Instructions for the task: Without the pictures, set down exactly the lines from the one that contains "751x566 pixels. How" to the end of the entries, both included, and nothing besides.

Data for the task:
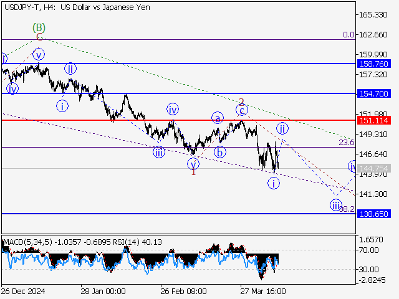Click the green (B) wave label
The height and width of the screenshot is (299, 399).
39,27
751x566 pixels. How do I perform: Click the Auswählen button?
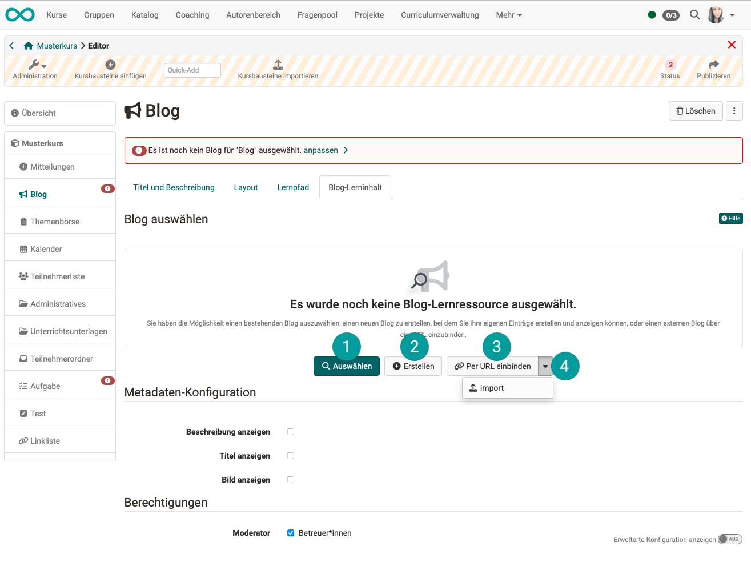pyautogui.click(x=347, y=366)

Solved problem:
751x566 pixels. How do I perform: Click the Auswählen button?
pyautogui.click(x=347, y=366)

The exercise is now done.